◆ THE PROBLEM ◆
Retype every record exactly as it appears.

◆ Dataset entries ◆
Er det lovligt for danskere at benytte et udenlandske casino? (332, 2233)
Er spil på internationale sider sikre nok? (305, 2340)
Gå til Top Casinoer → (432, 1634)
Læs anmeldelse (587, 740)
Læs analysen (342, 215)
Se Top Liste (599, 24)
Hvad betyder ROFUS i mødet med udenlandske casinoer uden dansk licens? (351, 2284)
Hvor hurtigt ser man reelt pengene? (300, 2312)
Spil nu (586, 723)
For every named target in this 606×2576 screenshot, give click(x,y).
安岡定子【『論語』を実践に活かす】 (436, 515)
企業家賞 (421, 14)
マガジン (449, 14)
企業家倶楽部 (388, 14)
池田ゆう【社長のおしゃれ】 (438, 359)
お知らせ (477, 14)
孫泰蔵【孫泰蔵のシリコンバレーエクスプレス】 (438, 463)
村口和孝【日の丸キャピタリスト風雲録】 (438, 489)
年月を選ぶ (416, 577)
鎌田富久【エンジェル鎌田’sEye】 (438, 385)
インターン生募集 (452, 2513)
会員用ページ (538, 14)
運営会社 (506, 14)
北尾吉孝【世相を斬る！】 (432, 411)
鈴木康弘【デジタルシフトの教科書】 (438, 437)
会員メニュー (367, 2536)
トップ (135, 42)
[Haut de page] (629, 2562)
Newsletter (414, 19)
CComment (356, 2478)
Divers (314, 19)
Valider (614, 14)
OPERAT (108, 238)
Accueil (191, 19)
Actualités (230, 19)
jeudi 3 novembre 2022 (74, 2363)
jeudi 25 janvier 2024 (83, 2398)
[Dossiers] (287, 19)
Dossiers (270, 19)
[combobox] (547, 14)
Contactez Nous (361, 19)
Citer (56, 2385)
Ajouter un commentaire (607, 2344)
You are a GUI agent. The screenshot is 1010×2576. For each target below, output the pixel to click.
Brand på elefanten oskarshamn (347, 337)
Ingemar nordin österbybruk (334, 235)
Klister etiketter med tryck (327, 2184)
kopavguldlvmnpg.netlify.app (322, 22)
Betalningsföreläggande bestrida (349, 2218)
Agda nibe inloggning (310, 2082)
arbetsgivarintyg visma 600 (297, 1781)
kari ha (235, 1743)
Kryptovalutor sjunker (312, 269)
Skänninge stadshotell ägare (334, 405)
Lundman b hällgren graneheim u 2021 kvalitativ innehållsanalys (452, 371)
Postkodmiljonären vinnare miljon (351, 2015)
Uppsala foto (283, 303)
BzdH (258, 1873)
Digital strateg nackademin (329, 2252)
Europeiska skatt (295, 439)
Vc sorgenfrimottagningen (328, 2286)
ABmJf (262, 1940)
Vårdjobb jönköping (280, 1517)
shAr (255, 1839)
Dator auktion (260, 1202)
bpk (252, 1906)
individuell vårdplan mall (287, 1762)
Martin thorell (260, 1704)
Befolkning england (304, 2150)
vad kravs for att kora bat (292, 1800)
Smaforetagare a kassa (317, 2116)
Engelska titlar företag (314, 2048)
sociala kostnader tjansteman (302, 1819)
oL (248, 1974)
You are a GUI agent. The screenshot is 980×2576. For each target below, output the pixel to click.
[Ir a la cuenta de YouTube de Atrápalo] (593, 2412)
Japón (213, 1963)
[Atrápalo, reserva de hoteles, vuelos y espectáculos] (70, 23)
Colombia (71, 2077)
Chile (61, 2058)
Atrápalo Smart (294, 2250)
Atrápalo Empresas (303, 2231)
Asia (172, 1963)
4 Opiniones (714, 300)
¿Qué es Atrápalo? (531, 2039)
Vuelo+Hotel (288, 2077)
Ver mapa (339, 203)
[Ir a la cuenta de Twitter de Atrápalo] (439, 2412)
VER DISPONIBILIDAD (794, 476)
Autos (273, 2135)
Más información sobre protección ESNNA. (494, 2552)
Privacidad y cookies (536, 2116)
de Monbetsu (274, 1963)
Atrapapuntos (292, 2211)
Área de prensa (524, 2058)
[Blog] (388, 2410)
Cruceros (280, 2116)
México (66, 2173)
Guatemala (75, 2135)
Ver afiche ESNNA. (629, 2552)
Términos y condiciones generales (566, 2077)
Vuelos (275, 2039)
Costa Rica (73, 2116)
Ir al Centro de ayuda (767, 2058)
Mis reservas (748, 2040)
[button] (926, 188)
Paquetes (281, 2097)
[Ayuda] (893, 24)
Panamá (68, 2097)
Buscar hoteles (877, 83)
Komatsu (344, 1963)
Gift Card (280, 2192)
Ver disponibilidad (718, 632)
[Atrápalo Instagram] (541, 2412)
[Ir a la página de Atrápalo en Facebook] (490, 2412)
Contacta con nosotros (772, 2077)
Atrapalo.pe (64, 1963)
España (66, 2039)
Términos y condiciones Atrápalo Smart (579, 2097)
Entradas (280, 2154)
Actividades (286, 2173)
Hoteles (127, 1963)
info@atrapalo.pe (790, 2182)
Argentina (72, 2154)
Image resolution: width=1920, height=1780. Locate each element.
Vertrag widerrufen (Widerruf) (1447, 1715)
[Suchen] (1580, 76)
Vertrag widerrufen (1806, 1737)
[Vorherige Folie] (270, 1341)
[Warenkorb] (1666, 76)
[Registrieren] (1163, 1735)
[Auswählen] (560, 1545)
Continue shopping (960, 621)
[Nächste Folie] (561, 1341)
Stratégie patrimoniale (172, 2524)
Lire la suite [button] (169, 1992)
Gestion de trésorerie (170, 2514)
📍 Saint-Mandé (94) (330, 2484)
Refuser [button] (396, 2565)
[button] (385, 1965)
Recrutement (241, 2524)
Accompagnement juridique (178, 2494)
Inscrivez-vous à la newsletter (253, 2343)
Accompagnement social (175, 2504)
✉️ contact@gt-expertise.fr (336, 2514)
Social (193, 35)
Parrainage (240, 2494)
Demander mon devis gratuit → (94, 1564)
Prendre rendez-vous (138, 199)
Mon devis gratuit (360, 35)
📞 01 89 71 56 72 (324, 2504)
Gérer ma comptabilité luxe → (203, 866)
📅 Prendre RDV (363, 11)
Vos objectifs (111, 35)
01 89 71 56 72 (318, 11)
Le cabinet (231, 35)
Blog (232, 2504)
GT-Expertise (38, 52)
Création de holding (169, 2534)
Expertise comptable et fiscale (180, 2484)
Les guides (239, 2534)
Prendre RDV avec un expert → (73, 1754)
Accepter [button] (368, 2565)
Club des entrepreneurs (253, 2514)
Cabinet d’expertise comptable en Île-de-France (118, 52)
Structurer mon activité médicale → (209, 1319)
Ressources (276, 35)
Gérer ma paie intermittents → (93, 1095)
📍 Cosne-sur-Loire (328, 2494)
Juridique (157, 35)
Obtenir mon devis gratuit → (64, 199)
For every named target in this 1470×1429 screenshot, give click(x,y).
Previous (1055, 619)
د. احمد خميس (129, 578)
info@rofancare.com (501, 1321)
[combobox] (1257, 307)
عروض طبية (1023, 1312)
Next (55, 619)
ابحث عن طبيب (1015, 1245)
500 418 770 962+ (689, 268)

◆ OUTPUT ◆
Er det lovligt for danskere at benytte et udenlandske casino? (332, 2233)
Er spil på internationale sider sikre nok? (305, 2340)
Gå til Top Casinoer → (432, 1634)
Læs anmeldelse (587, 740)
Læs analysen (342, 215)
Se Top Liste (599, 24)
Hvad betyder ROFUS i mødet med udenlandske casinoer uden dansk licens? (351, 2284)
Hvor hurtigt ser man reelt pengene? (300, 2312)
Spil nu (586, 723)
For every named target in this 606×2576 screenshot, give click(x,y).
安岡定子【『論語』を実践に活かす】 (436, 515)
企業家賞 (421, 14)
マガジン (449, 14)
企業家倶楽部 (388, 14)
池田ゆう【社長のおしゃれ】 (438, 359)
お知らせ (477, 14)
孫泰蔵【孫泰蔵のシリコンバレーエクスプレス】 (438, 463)
村口和孝【日の丸キャピタリスト風雲録】 (438, 489)
年月を選ぶ (416, 577)
鎌田富久【エンジェル鎌田’sEye】 (438, 385)
インターン生募集 (452, 2513)
会員用ページ (538, 14)
運営会社 (506, 14)
北尾吉孝【世相を斬る！】 (432, 411)
鈴木康弘【デジタルシフトの教科書】 (438, 437)
会員メニュー (367, 2536)
トップ (135, 42)
[Haut de page] (629, 2562)
Newsletter (414, 19)
CComment (356, 2478)
Divers (314, 19)
Valider (614, 14)
OPERAT (108, 238)
Accueil (191, 19)
Actualités (230, 19)
jeudi 3 novembre 2022 (74, 2363)
jeudi 25 janvier 2024 (83, 2398)
[Dossiers] (287, 19)
Dossiers (270, 19)
[combobox] (547, 14)
Contactez Nous (361, 19)
Citer (56, 2385)
Ajouter un commentaire (607, 2344)
You are a GUI agent. The screenshot is 1010×2576. For each target below, output the pixel to click.
Brand på elefanten oskarshamn (347, 337)
Ingemar nordin österbybruk (334, 235)
Klister etiketter med tryck (327, 2184)
kopavguldlvmnpg.netlify.app (322, 22)
Betalningsföreläggande bestrida (349, 2218)
Agda nibe inloggning (310, 2082)
arbetsgivarintyg visma 600 (297, 1781)
kari ha (235, 1743)
Kryptovalutor sjunker (312, 269)
Skänninge stadshotell ägare (334, 405)
Lundman b hällgren graneheim u 2021 kvalitativ innehållsanalys (452, 371)
Postkodmiljonären vinnare miljon (351, 2015)
Uppsala foto (283, 303)
BzdH (258, 1873)
Digital strateg nackademin (329, 2252)
Europeiska skatt (295, 439)
Vc sorgenfrimottagningen (328, 2286)
ABmJf (262, 1940)
Vårdjobb jönköping (280, 1517)
shAr (255, 1839)
Dator auktion (260, 1202)
bpk (252, 1906)
individuell vårdplan mall (287, 1762)
Martin thorell (260, 1704)
Befolkning england (304, 2150)
vad kravs for att kora bat (292, 1800)
Smaforetagare a kassa (317, 2116)
Engelska titlar företag (314, 2048)
sociala kostnader tjansteman (302, 1819)
oL (248, 1974)
You are a GUI agent. The screenshot is 980×2576. For each target below, output the pixel to click.
[Ir a la cuenta de YouTube de Atrápalo] (593, 2412)
Japón (213, 1963)
[Atrápalo, reserva de hoteles, vuelos y espectáculos] (70, 23)
Colombia (71, 2077)
Chile (61, 2058)
Atrápalo Smart (294, 2250)
Atrápalo Empresas (303, 2231)
Asia (172, 1963)
4 Opiniones (714, 300)
¿Qué es Atrápalo? (531, 2039)
Vuelo+Hotel (288, 2077)
Ver mapa (339, 203)
[Ir a la cuenta de Twitter de Atrápalo] (439, 2412)
VER DISPONIBILIDAD (794, 476)
Autos (273, 2135)
Más información sobre protección ESNNA. (494, 2552)
Privacidad y cookies (536, 2116)
de Monbetsu (274, 1963)
Atrapapuntos (292, 2211)
Área de prensa (524, 2058)
[Blog] (388, 2410)
Cruceros (280, 2116)
México (66, 2173)
Guatemala (75, 2135)
Ver afiche ESNNA. (629, 2552)
Términos y condiciones generales (566, 2077)
Vuelos (275, 2039)
Costa Rica (73, 2116)
Ir al Centro de ayuda (767, 2058)
Mis reservas (748, 2040)
[button] (926, 188)
Paquetes (281, 2097)
[Ayuda] (893, 24)
Panamá (68, 2097)
Buscar hoteles (877, 83)
Komatsu (344, 1963)
Gift Card (280, 2192)
Ver disponibilidad (718, 632)
[Atrápalo Instagram] (541, 2412)
[Ir a la página de Atrápalo en Facebook] (490, 2412)
Contacta con nosotros (772, 2077)
Atrapalo.pe (64, 1963)
España (66, 2039)
Términos y condiciones Atrápalo Smart (579, 2097)
Entradas (280, 2154)
Actividades (286, 2173)
Hoteles (127, 1963)
info@atrapalo.pe (790, 2182)
Argentina (72, 2154)
Image resolution: width=1920, height=1780. Locate each element.
Vertrag widerrufen (Widerruf) (1447, 1715)
[Suchen] (1580, 76)
Vertrag widerrufen (1806, 1737)
[Vorherige Folie] (270, 1341)
[Warenkorb] (1666, 76)
[Registrieren] (1163, 1735)
[Auswählen] (560, 1545)
Continue shopping (960, 621)
[Nächste Folie] (561, 1341)
Stratégie patrimoniale (172, 2524)
Lire la suite [button] (169, 1992)
Gestion de trésorerie (170, 2514)
📍 Saint-Mandé (94) (330, 2484)
Refuser [button] (396, 2565)
[button] (385, 1965)
Recrutement (241, 2524)
Accompagnement juridique (178, 2494)
Inscrivez-vous à la newsletter (253, 2343)
Accompagnement social (175, 2504)
✉️ contact@gt-expertise.fr (336, 2514)
Social (193, 35)
Parrainage (240, 2494)
Demander mon devis gratuit → (94, 1564)
Prendre rendez-vous (138, 199)
Mon devis gratuit (360, 35)
📞 01 89 71 56 72 (324, 2504)
Gérer ma comptabilité luxe → (203, 866)
📅 Prendre RDV (363, 11)
Vos objectifs (111, 35)
01 89 71 56 72 (318, 11)
Le cabinet (231, 35)
Blog (232, 2504)
GT-Expertise (38, 52)
Création de holding (169, 2534)
Expertise comptable et fiscale (180, 2484)
Les guides (239, 2534)
Prendre RDV avec un expert → (73, 1754)
Accepter [button] (368, 2565)
Club des entrepreneurs (253, 2514)
Cabinet d’expertise comptable en Île-de-France (118, 52)
Structurer mon activité médicale → (209, 1319)
Ressources (276, 35)
Gérer ma paie intermittents → (93, 1095)
📍 Cosne-sur-Loire (328, 2494)
Juridique (157, 35)
Obtenir mon devis gratuit → (64, 199)
For every named target in this 1470×1429 screenshot, give click(x,y).
Previous (1055, 619)
د. احمد خميس (129, 578)
info@rofancare.com (501, 1321)
[combobox] (1257, 307)
عروض طبية (1023, 1312)
Next (55, 619)
ابحث عن طبيب (1015, 1245)
500 418 770 962+ (689, 268)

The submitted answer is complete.